四旬節第4主日(A年)の説教=ヨハネ9.1~41
2014年3月30日
幼稚園におきましては、この時期、年度末の慌ただしさとともに、新年度の入園児の面接が行われます。転勤で新たに地元にいらっしゃった方、転入児など、人によってその環境は違いますが、わたしたちの幼稚園に来ていただくことはありがたいことです。保護者の時間帯に合わせて面接の時間を取るようにしています。
先日、親子で面接をしていた時、「家庭状況調査票」なるものがありまして、その一項に「お子さまの長所、短所」の項があるんです。いまどき、このような項目はどうしたものかと思うんですが、幼稚園から出した書類ですので、親御さんは正直に書かれます。
短所の内容を見て、一言わたしは言いました。「お子さんのもっているものはみな長所です」と。足りないところ、弱いところは誰にでもあります。しかし、それ自体は悪いこと(短所)ではないでしょう。単に、足りないか、弱いだけなんです。3歳前後で人が決められるなんてあまりにもかわいそうな気がします。「しつけ」の名のもとに、日本人の生来持っている素晴らしい素材が消されてしまう教育が、未だに続いているような気がしてなりません。
今日、福音書に登場する一人の目の見えない人は、素直に、癒しのために遣わされたイエスさまを受け入れました。それに比して「指導者階級」の人はそれを拒んだのです。イエスさまを否定した頑なさが「罪」なのです。神のあわれみを受けるのに何も条件は出されていません。それなのに、ファリサイ派の人びとはあえてそれを拒むのです。なぜ?それは、彼らが持っていると思い、だからこそ、こだわっている律法に関する正しい(?)知識が邪魔をしているのです。
それに比べて、癒された人は、目が見えるようになったという体験に立って、イエスさまを神から来られた方として受け入れるのです。知識とかそこからくる常識の世界にだけこだわると、神からの「しるし」に気づくことなどとうていできない業です。ところが、癒された人は、その目が開かれていくのです。その過程が示されています。ファリザイ派の人との問答の中にみることができます。
そこには「あの人」(15節)で始まったイエスさまの呼び方が、「預言者」(17節)「神のもとから来た人」(33節)、最後に「主よ」(38節)という体の目が開かれ、イエスさまを信じ、受け入れる信仰告白に達するのです。盲人の方にとって、癒しがそのまま、信仰の道になりました。「主よ、信じます」と。

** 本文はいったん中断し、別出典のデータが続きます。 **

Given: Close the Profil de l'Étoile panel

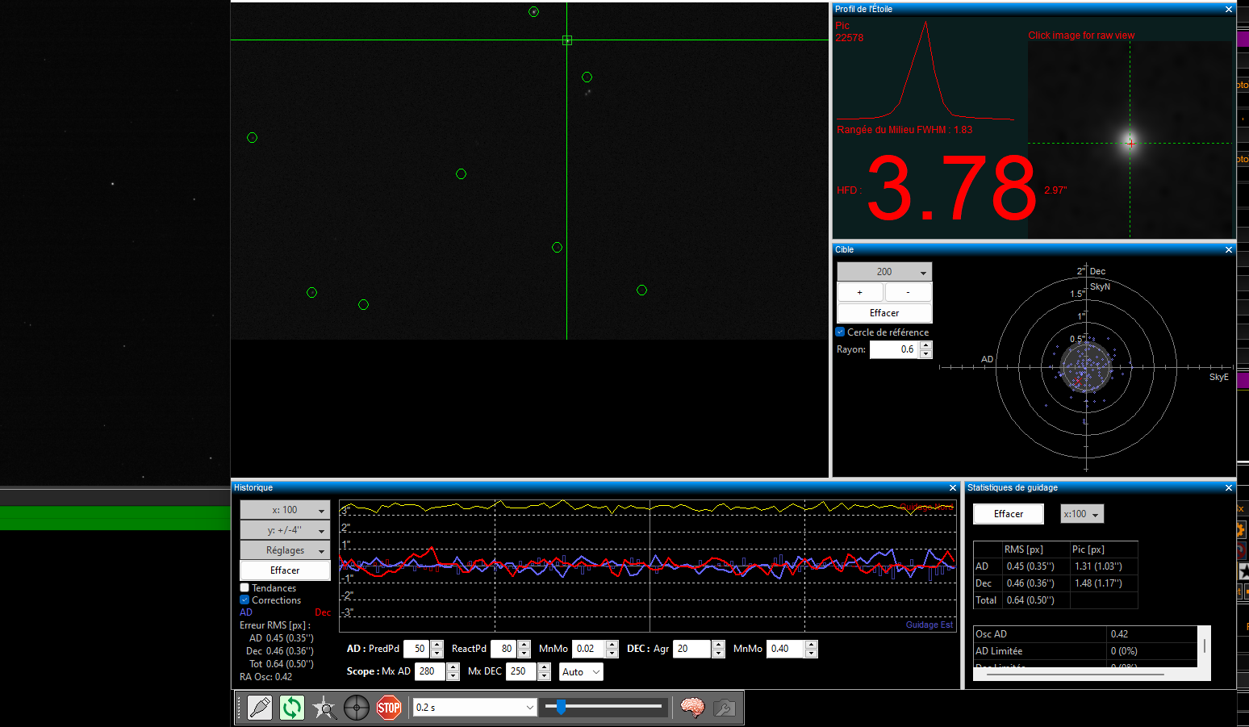Looking at the screenshot, I should (1229, 10).
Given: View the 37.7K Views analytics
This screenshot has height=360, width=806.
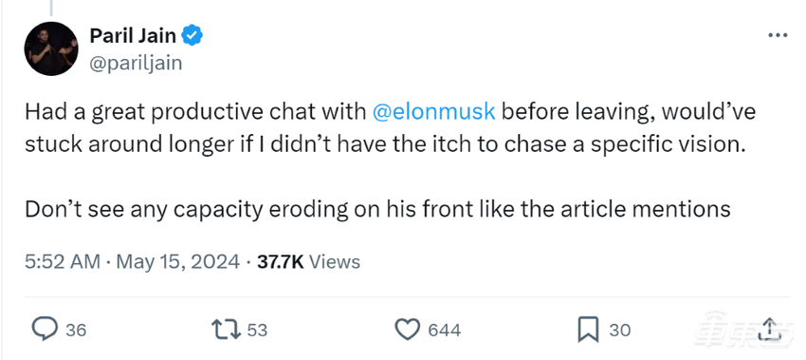Looking at the screenshot, I should point(308,261).
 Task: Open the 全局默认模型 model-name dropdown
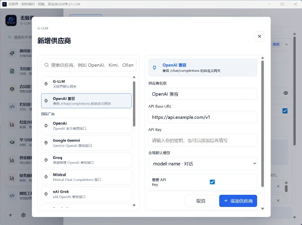click(x=203, y=164)
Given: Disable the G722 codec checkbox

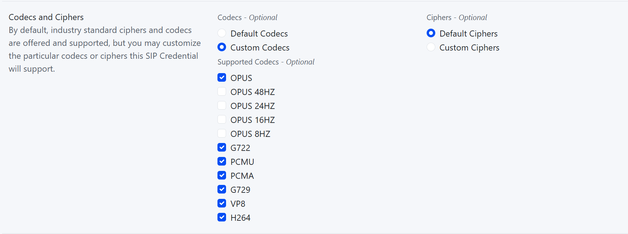Looking at the screenshot, I should click(222, 148).
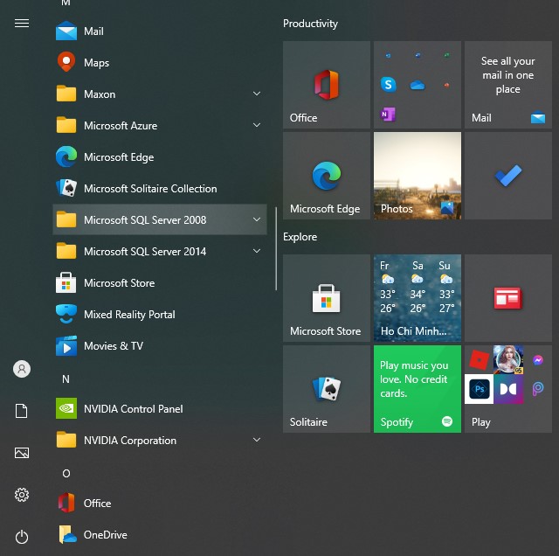Open Microsoft Solitaire Collection from app list

(x=149, y=189)
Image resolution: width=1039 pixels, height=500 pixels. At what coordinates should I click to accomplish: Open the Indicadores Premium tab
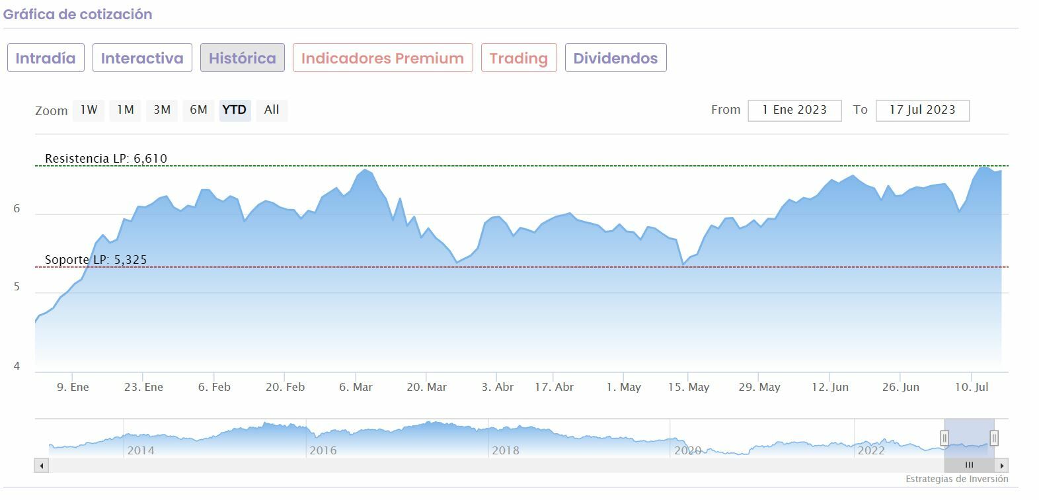[x=383, y=58]
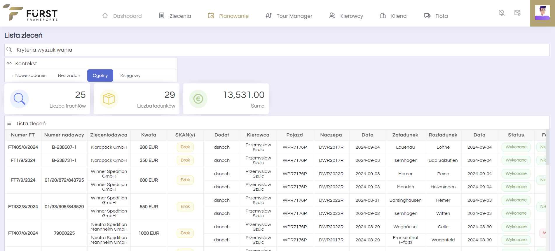Click the + Nowe zadanie button
Image resolution: width=555 pixels, height=251 pixels.
click(x=29, y=76)
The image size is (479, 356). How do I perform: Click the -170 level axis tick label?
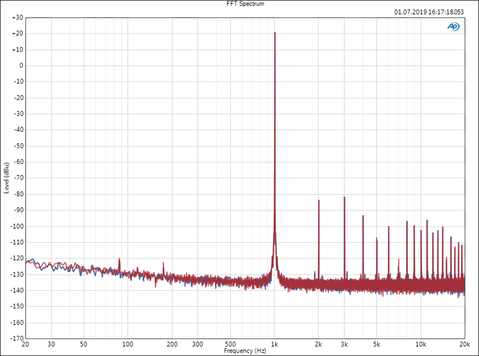[16, 338]
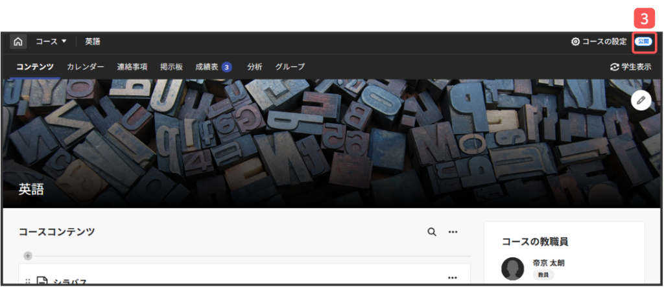Image resolution: width=664 pixels, height=287 pixels.
Task: Open the グループ tab
Action: pos(289,67)
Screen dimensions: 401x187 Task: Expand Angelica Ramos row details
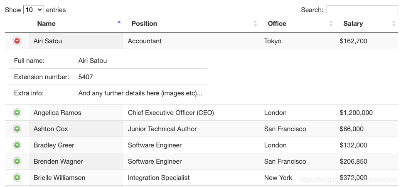tap(17, 112)
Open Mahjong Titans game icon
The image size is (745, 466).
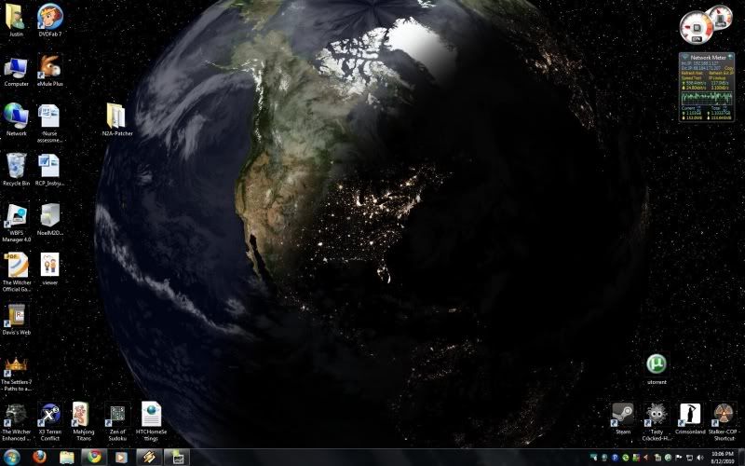click(x=83, y=415)
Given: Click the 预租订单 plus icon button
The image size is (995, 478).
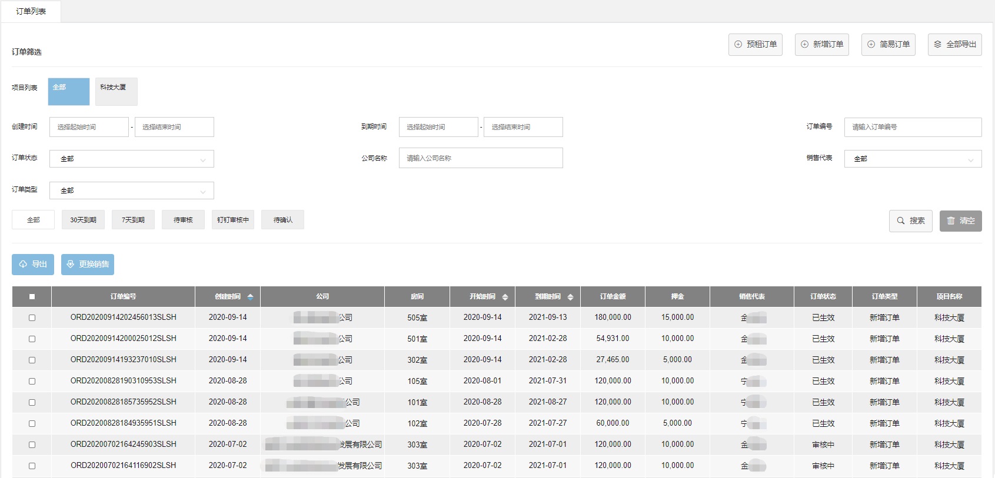Looking at the screenshot, I should (755, 45).
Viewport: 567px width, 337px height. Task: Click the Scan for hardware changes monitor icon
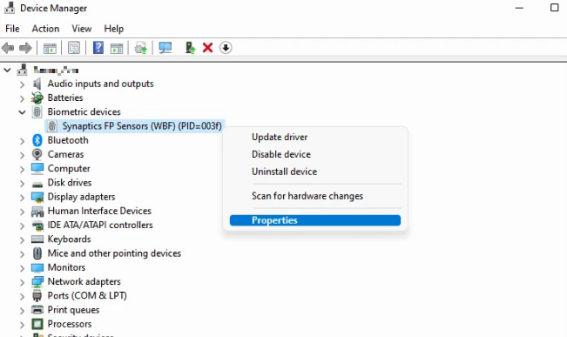click(165, 48)
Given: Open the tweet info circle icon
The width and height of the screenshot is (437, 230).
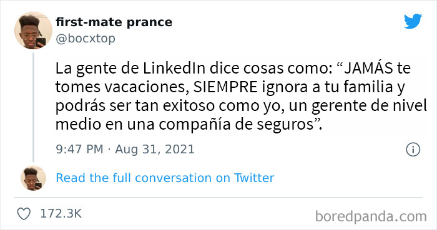Looking at the screenshot, I should click(413, 150).

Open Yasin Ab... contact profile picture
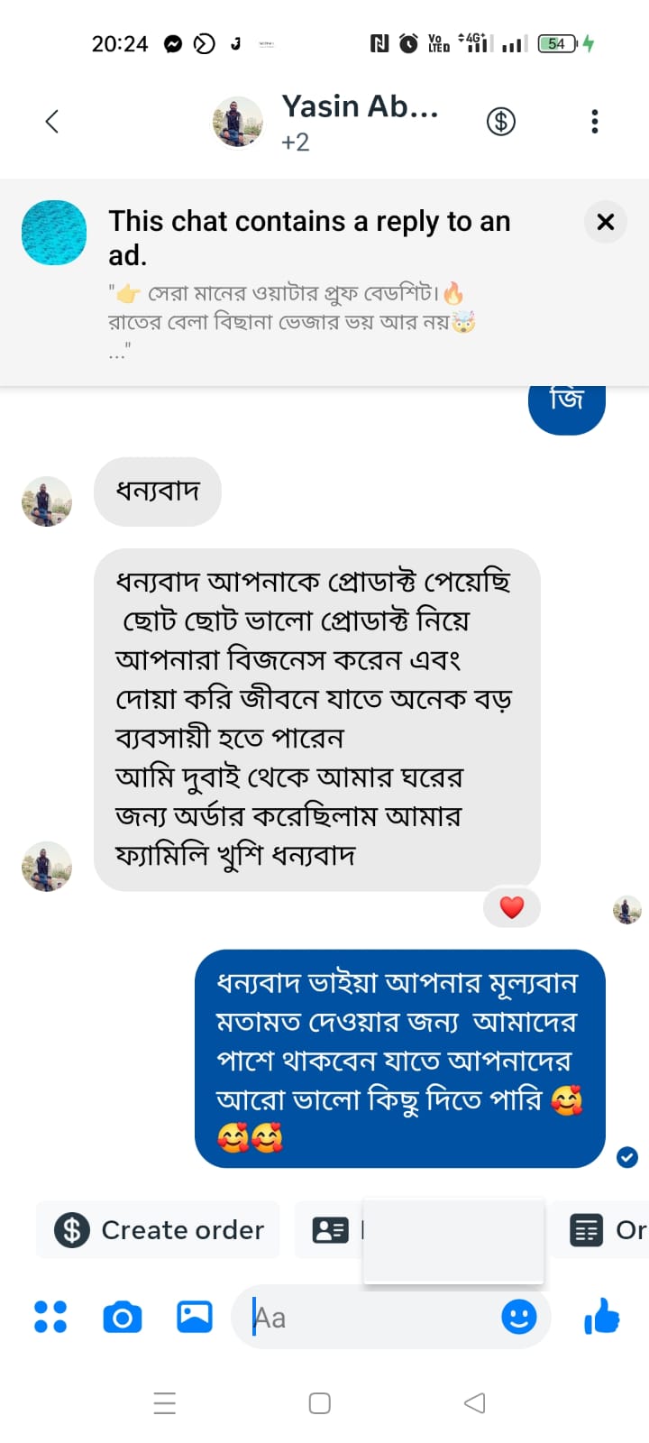click(x=237, y=121)
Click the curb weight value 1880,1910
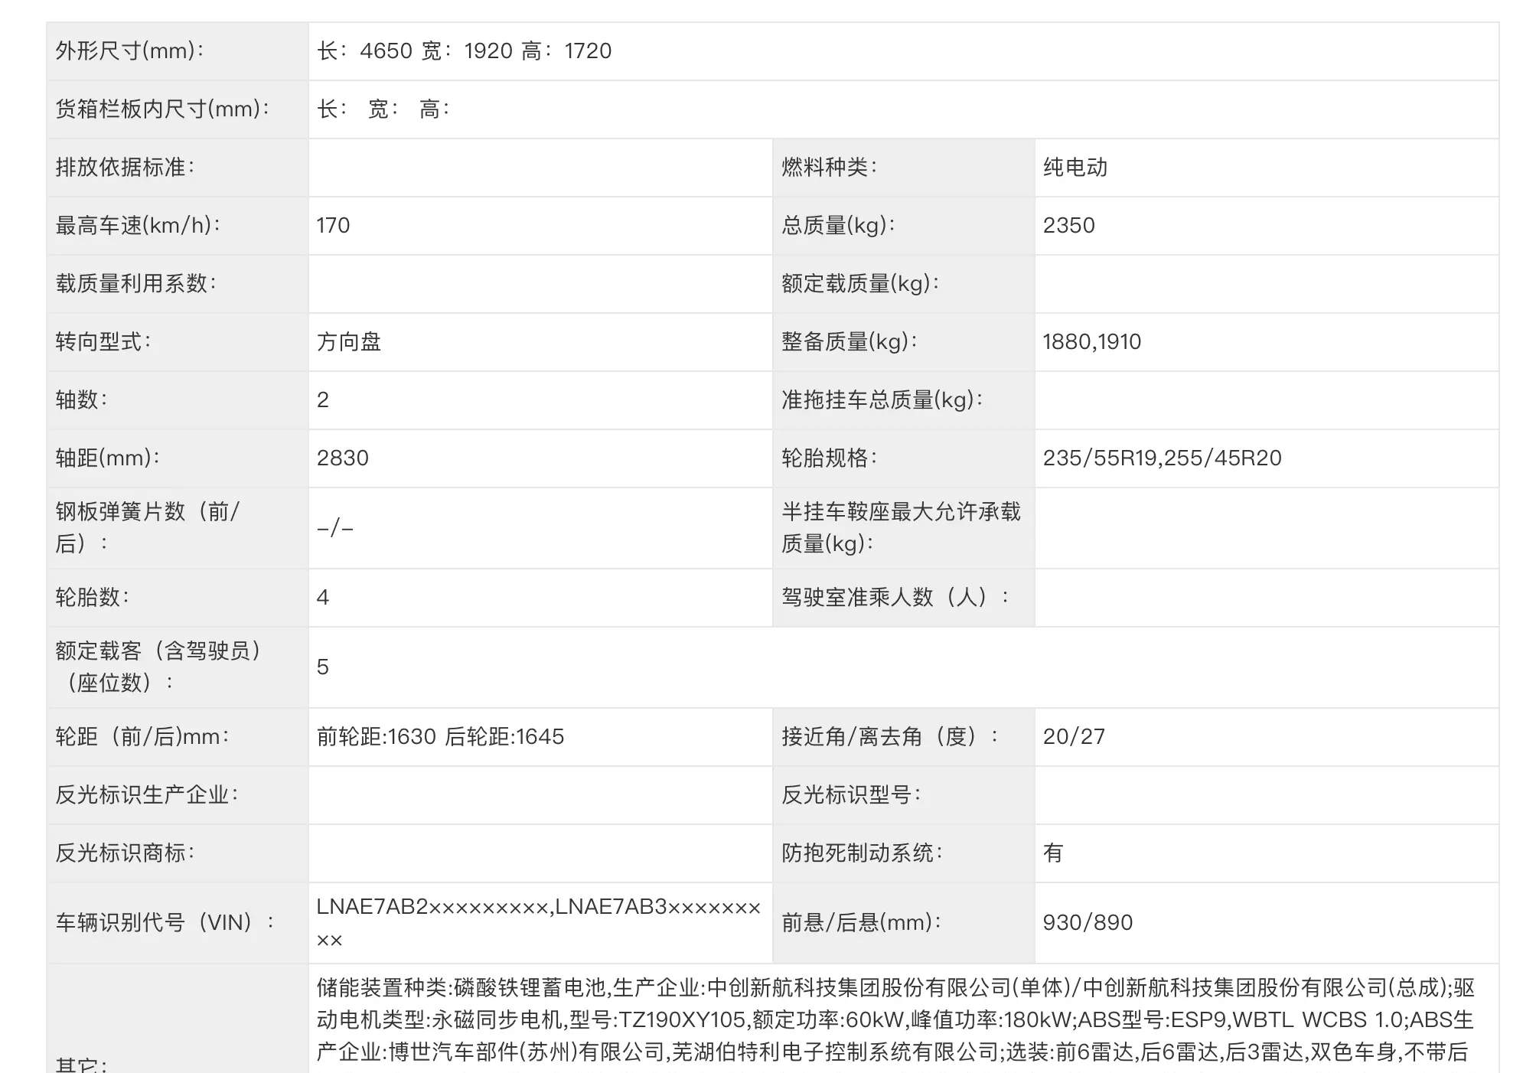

今を生きているわたしたちは、「あの過去のせいでこうなったのだ」といって、自ら生きる道を塞いではいないでしょうか。マイナスイメージだけが膨らんでいく毎日。こうした経験がおありでしょうか。そのたびに思います。「やはりだめだ」ではなく、「また新しいスタートだ」と。終わりは神が準備してくれます。自分で作る必要はないのです。神のわざ、はからいに気づくために。